Because here, it's only the cases when we need to reevaluate a part of the
div#base div.el1 span.
And on the same rule, you agreed with me that it's a O(n) rule... You'ren't
consistent here.
>
> So on *each DOM modification* you will run O(3*n) operation.
> For each element found you need to check for $(#base .el1 a:hover).
Not really. We only need to check if there's a "a:hover b" child in the
matched div.
It's not a O(n), it's smaller. In fact, I think O(...) is not the good way
to say if a rule is complicated or not because it's simply irrevelant.

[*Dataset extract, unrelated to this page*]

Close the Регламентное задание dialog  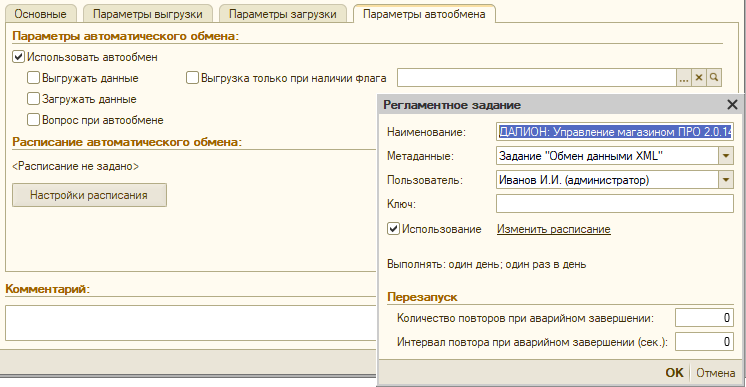point(732,105)
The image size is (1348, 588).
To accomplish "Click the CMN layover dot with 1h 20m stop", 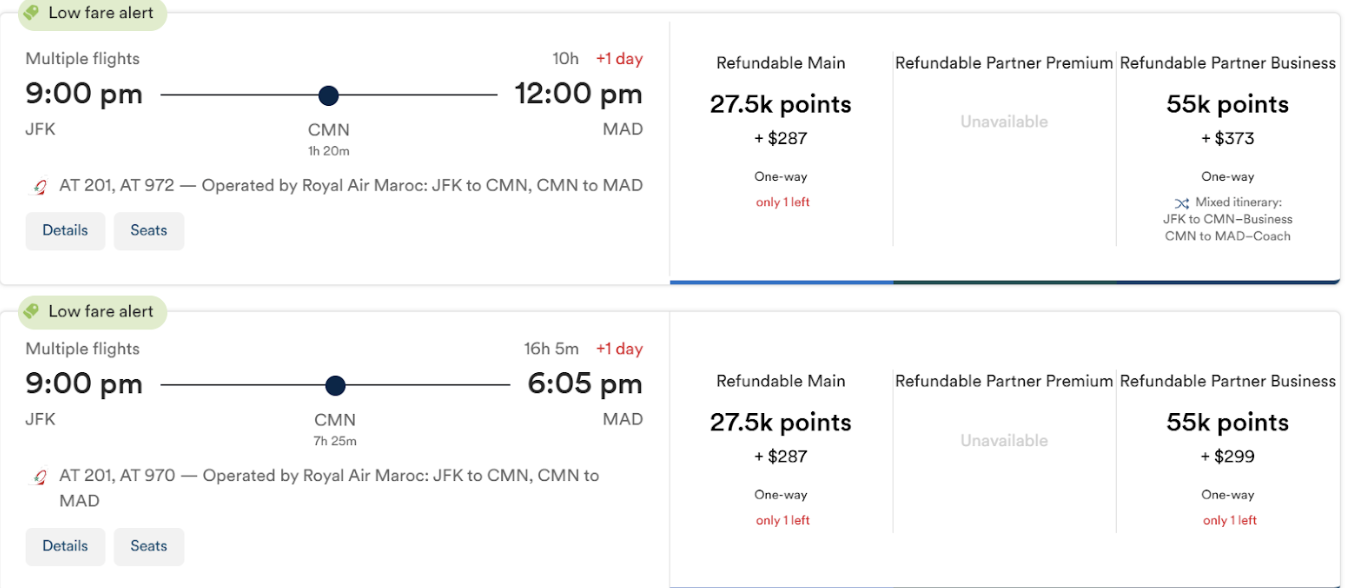I will click(328, 96).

" span[title='1'] > span[title='2'] > span[title='3'] > ... > span[title=n]
" is really painfull for the UA but it's a O(n).
But "span" is a O(n) too, and he's very simple.

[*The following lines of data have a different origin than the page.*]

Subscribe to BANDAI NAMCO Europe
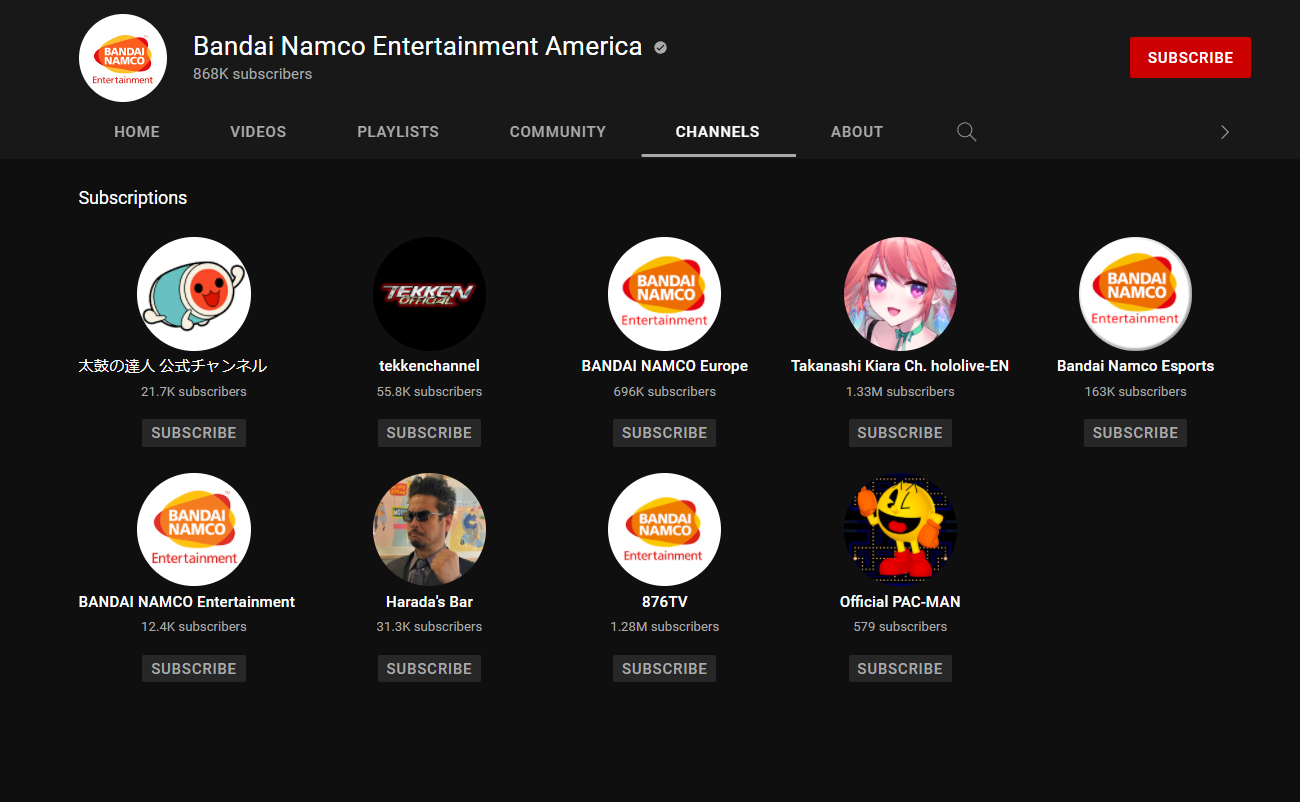 pyautogui.click(x=664, y=433)
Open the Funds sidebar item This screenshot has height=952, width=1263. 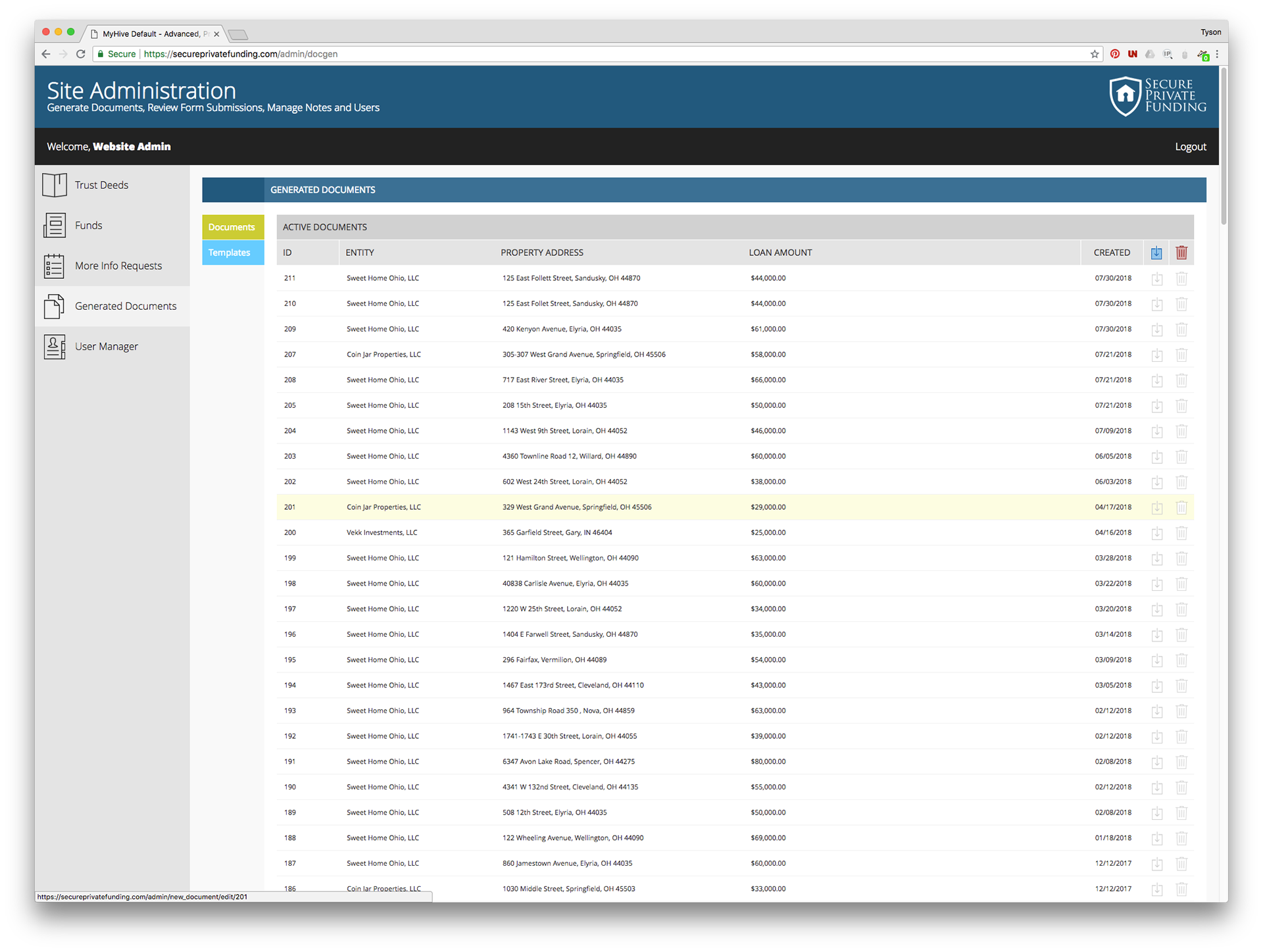pyautogui.click(x=88, y=226)
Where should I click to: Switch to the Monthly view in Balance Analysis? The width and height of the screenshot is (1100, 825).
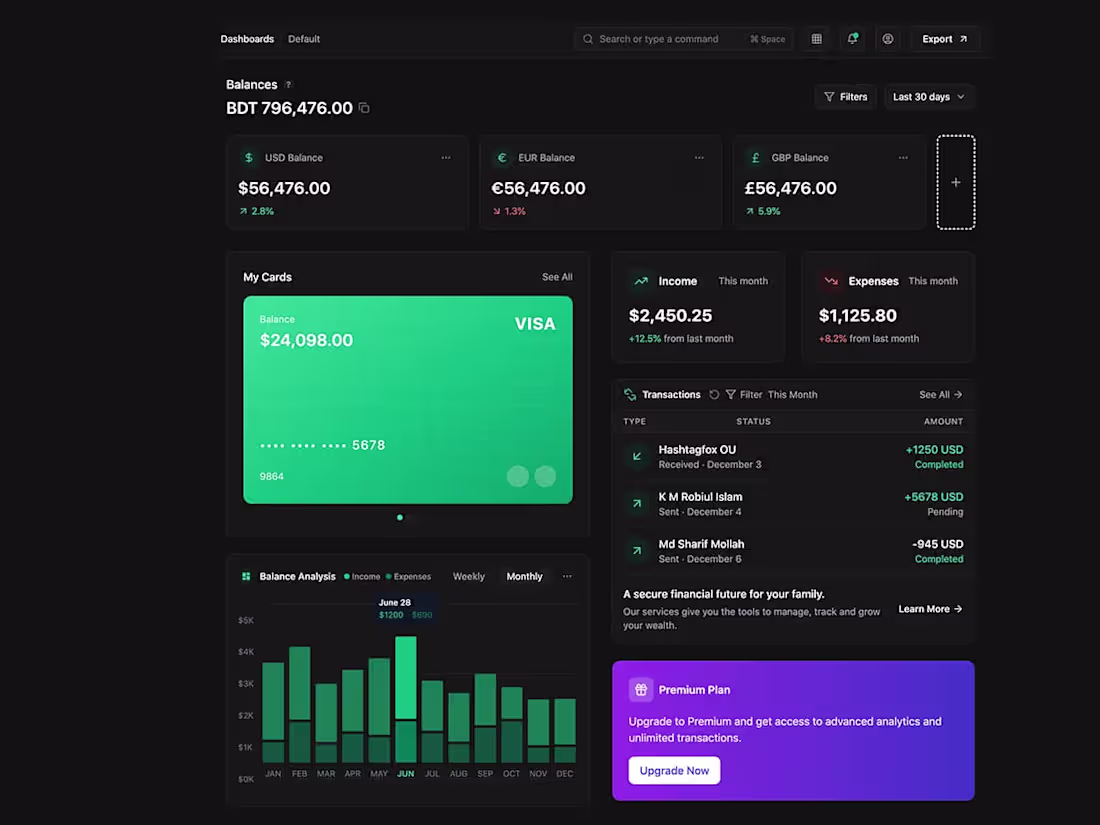(x=524, y=576)
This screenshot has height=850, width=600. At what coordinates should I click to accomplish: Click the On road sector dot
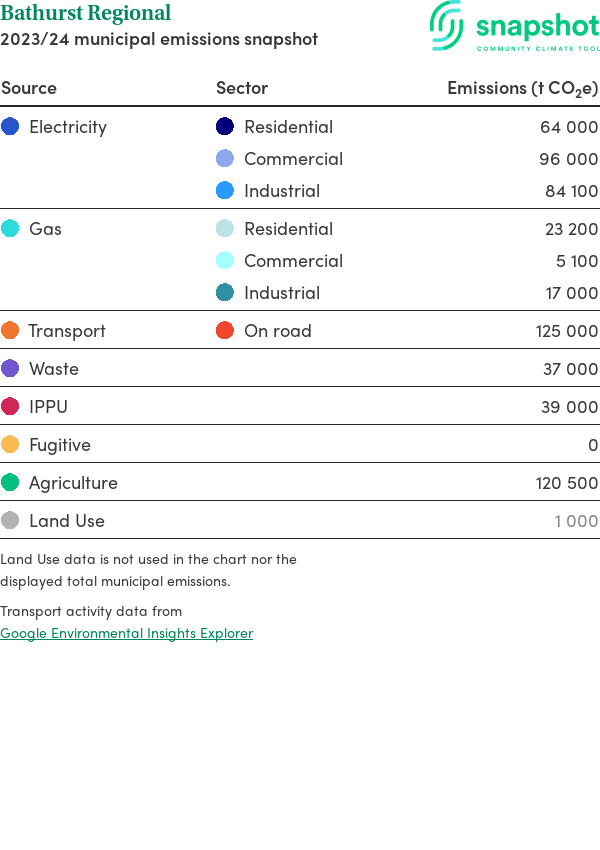click(225, 331)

If fact, we don't need to think so.
We must see how much recursion are done to apply the rule.
For "span" it's 1.
For "span[...] > ...." it's n.
For "span:with-child(span)", it's 2.
For [[ before-selector:with-child(child-selector) after-selector ]], it's
I(before-selector) + I(after-selector) + I(child-selector)

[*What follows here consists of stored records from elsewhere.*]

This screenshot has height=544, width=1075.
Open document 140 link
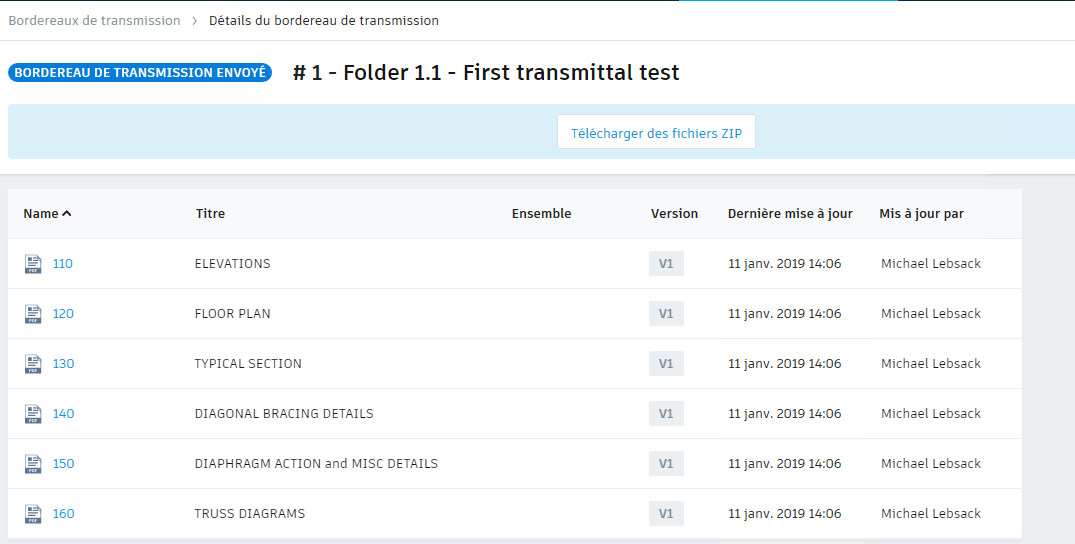63,414
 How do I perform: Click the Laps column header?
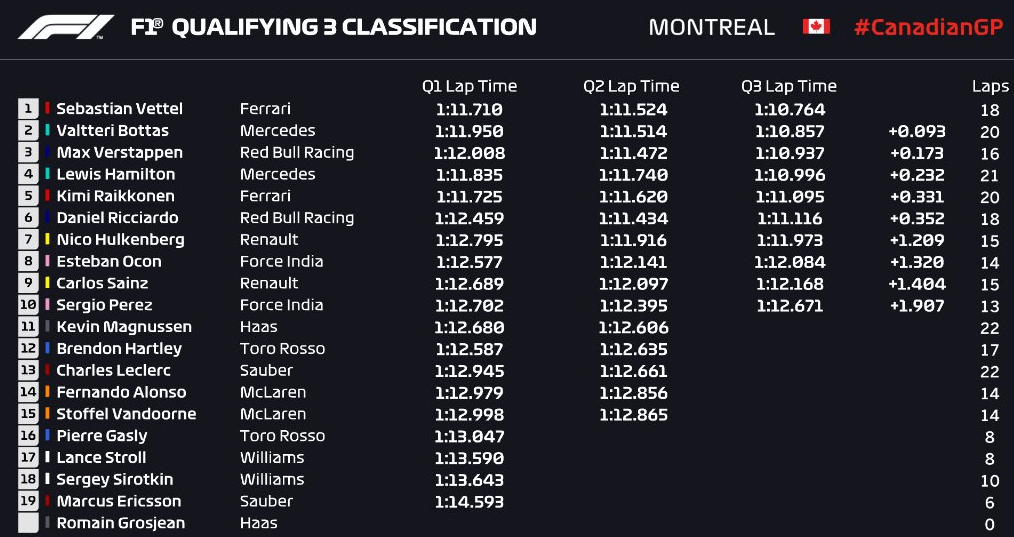(x=990, y=87)
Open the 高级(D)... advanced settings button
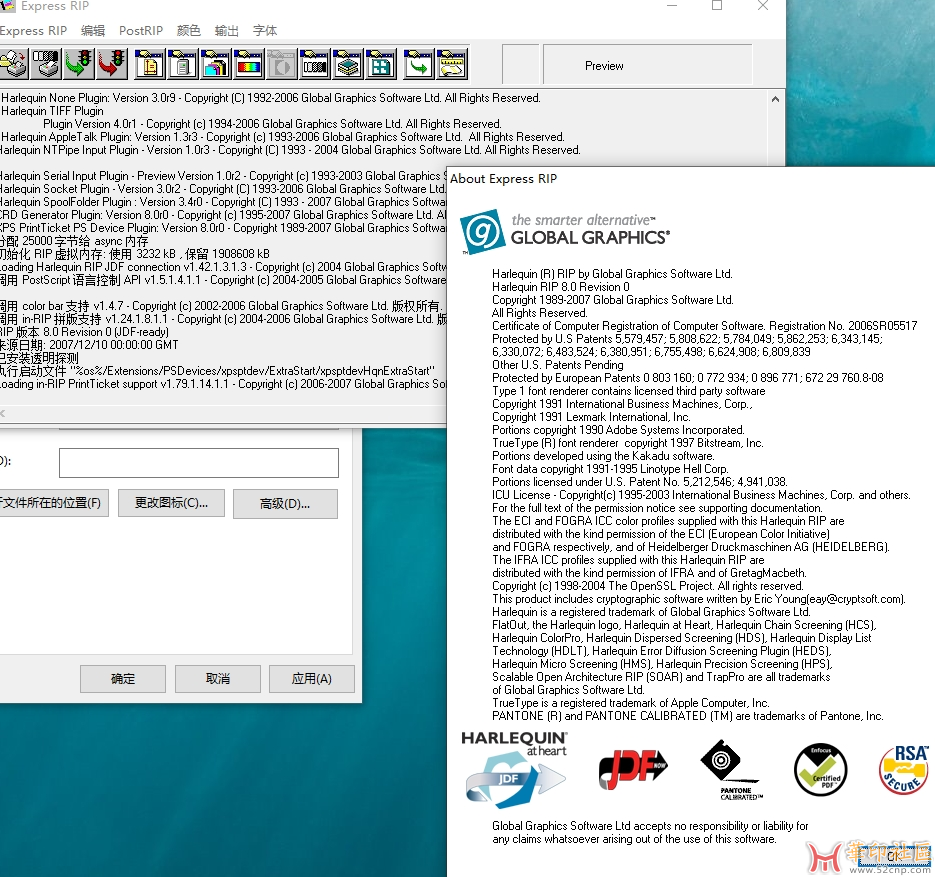 pos(285,503)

So for div#base div.el1:with-child(a:hover b) span:hover, you have a
loop-complexity of 5.
You can see my code, there's only 2 loops for before-selector, 2 loops for
child-selector and then 1 loop for after-selector.
"a b c d e" also have a loop-complexity of 5, and it's not a difficult rule
to evaluate.
"a b:with-child(c d) e" is not really more complex than the first one.
> Therefore total (worst case) is O(m*n*n) where 'm' is a number of simple
> selectors of the complex selector.
>
>> It's a O(n) complexity, you can trust me at this point.
>
> I will.
>
> --
> Andrew Fedoniouk.
>
> http://terrainformatica.com
Received on Thursday, 24 July 2008 20:39:45 UTC